[Directions]
Go through the data below. List every line that holds the word "Expand".

[Input data]
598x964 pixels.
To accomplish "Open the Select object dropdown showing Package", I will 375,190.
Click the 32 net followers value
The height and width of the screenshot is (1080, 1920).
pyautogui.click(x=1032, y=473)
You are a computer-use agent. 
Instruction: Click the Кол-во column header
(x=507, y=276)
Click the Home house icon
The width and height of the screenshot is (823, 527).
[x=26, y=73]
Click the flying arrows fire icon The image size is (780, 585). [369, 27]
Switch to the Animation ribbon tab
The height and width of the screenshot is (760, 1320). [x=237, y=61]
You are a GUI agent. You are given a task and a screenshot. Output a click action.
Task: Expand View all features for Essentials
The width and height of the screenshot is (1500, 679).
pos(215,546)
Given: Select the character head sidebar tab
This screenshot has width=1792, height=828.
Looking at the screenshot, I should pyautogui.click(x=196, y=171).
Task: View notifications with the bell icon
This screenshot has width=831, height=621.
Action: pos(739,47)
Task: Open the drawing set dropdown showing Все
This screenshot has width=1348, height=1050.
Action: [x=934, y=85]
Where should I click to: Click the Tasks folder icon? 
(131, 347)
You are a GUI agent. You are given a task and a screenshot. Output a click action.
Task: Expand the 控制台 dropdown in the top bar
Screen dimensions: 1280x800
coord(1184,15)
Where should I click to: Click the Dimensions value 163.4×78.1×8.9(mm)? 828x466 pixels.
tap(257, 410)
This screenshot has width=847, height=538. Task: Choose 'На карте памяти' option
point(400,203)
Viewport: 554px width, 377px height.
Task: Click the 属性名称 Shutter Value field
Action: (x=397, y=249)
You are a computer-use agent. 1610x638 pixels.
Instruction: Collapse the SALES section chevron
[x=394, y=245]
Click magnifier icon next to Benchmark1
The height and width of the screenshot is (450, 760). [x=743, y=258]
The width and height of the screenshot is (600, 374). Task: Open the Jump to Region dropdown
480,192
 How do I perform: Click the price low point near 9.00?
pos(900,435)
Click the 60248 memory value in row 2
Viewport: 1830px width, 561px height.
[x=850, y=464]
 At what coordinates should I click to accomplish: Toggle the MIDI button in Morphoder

[Exercise output]
Task: Expand View all features for Essentials
Task: Expand the 控制台 dropdown in the top bar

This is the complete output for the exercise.